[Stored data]
-=-=-=-=-

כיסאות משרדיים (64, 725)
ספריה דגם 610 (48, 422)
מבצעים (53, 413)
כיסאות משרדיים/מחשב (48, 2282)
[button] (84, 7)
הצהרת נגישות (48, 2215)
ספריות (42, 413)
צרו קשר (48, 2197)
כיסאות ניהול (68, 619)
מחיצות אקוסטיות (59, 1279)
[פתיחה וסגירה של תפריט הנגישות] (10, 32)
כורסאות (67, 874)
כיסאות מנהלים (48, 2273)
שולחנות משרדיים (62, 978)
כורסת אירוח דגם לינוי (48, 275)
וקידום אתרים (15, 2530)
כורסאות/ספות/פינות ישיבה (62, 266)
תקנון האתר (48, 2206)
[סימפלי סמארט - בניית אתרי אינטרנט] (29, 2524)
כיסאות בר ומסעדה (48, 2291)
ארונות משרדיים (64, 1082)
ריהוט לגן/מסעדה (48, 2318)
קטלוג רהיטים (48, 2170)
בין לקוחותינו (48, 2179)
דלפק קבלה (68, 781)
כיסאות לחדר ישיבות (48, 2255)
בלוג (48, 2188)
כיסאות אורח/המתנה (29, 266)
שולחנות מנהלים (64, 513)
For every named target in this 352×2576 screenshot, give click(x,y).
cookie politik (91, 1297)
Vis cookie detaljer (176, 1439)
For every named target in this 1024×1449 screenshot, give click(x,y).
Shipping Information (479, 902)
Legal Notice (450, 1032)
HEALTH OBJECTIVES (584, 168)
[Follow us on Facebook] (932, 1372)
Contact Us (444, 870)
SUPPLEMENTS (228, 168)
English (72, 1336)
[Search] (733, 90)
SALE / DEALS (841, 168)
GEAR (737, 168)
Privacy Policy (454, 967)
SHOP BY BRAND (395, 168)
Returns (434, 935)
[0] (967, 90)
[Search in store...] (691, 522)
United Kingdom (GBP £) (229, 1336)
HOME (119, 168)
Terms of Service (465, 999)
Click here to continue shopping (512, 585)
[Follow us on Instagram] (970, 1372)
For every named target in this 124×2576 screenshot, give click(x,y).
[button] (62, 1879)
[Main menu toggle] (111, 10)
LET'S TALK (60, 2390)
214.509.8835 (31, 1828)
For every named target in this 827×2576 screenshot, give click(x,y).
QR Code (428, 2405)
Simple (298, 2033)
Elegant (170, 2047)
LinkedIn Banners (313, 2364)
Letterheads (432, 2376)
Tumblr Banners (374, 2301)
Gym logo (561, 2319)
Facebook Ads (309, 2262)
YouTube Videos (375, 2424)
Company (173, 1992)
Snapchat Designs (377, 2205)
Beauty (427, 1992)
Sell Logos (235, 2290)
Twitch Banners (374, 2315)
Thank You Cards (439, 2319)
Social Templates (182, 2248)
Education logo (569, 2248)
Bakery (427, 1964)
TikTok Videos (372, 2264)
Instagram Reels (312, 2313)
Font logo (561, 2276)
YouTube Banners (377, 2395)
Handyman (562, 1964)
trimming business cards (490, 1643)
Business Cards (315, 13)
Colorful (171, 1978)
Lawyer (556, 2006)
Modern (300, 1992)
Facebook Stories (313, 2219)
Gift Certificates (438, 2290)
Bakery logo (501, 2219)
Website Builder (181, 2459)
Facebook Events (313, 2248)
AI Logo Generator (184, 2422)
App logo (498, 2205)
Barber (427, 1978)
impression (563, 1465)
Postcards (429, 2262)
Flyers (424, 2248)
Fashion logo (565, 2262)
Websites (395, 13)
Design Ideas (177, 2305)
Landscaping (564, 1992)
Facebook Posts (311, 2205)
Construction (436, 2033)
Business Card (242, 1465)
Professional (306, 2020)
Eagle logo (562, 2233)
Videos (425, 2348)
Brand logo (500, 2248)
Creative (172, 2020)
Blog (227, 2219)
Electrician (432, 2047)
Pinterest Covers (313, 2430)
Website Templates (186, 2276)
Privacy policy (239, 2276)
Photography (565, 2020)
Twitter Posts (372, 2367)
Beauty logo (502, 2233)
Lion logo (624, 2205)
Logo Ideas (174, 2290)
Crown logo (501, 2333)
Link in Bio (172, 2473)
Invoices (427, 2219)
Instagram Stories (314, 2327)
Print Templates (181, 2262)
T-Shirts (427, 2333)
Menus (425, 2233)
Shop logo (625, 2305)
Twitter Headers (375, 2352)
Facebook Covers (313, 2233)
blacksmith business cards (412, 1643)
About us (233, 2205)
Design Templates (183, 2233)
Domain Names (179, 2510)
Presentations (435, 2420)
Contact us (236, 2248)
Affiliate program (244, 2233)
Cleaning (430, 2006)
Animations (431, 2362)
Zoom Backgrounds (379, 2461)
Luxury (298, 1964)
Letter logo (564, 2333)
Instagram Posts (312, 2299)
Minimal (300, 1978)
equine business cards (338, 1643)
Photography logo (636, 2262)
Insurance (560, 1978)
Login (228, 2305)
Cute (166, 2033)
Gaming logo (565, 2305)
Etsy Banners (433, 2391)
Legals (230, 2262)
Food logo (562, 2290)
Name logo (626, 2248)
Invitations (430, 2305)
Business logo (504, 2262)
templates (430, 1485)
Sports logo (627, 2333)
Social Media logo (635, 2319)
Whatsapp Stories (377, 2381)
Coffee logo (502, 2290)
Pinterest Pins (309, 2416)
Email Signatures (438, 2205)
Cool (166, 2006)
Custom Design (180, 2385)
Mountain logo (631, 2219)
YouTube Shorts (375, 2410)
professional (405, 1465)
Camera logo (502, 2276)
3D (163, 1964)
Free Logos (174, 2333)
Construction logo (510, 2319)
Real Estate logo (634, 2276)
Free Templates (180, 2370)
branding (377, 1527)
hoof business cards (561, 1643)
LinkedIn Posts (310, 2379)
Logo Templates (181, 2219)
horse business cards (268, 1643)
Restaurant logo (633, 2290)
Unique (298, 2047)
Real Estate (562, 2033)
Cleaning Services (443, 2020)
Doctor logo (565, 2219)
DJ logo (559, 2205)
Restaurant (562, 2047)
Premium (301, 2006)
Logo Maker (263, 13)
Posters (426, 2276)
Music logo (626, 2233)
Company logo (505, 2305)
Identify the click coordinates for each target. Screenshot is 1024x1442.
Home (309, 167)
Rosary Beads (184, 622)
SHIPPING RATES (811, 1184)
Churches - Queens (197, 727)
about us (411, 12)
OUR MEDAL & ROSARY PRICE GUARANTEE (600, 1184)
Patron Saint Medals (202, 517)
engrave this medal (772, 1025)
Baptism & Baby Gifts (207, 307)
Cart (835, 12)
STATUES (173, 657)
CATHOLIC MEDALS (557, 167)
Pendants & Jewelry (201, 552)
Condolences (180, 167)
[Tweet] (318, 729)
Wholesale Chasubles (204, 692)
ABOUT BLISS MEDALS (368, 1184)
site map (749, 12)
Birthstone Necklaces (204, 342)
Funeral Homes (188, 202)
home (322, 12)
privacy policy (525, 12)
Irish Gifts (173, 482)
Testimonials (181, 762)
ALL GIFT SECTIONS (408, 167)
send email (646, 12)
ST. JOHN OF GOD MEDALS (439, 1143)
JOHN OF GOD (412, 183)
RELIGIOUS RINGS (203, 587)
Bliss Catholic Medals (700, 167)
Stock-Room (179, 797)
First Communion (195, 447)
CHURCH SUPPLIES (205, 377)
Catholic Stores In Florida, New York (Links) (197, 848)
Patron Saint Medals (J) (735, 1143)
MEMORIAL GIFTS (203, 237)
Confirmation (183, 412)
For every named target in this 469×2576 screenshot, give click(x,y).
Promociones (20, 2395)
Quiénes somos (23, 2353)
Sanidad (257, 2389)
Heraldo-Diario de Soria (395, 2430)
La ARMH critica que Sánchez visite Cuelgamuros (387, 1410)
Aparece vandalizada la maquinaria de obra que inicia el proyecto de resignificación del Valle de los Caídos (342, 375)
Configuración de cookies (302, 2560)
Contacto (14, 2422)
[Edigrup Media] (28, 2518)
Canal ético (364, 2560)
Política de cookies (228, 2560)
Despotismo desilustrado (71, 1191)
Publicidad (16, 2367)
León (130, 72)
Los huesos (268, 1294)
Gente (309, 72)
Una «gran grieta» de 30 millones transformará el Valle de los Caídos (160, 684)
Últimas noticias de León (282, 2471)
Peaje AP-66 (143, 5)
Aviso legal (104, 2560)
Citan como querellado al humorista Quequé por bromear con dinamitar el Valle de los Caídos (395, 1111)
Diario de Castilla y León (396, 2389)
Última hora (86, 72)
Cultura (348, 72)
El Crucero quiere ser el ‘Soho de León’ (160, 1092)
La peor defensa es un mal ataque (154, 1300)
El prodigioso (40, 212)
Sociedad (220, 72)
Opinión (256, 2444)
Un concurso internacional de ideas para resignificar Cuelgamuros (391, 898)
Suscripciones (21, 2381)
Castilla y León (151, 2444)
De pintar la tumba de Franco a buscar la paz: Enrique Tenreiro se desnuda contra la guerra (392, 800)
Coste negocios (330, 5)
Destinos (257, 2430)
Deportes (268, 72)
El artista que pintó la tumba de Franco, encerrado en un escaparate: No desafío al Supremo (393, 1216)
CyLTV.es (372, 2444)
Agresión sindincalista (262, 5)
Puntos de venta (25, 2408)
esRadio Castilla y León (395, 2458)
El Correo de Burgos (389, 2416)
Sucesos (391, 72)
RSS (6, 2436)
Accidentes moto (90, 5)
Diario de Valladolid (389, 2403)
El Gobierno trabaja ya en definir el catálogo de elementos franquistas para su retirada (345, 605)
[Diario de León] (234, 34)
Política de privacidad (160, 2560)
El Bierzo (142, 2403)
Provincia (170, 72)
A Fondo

-=-=-=-=-

■ Exercise brief ■
Starting with the line above that holds "Zoom Backgrounds (379, 2461)" and stopping with the line that holds "Legals (230, 2262)", reproduce each line exactly, omitting all other lines.

■ Answer ■
Zoom Backgrounds (379, 2461)
Luxury (298, 1964)
Letter logo (564, 2333)
Instagram Posts (312, 2299)
Minimal (300, 1978)
equine business cards (338, 1643)
Photography logo (636, 2262)
Insurance (560, 1978)
Login (228, 2305)
Cute (166, 2033)
Gaming logo (565, 2305)
Etsy Banners (433, 2391)
Legals (230, 2262)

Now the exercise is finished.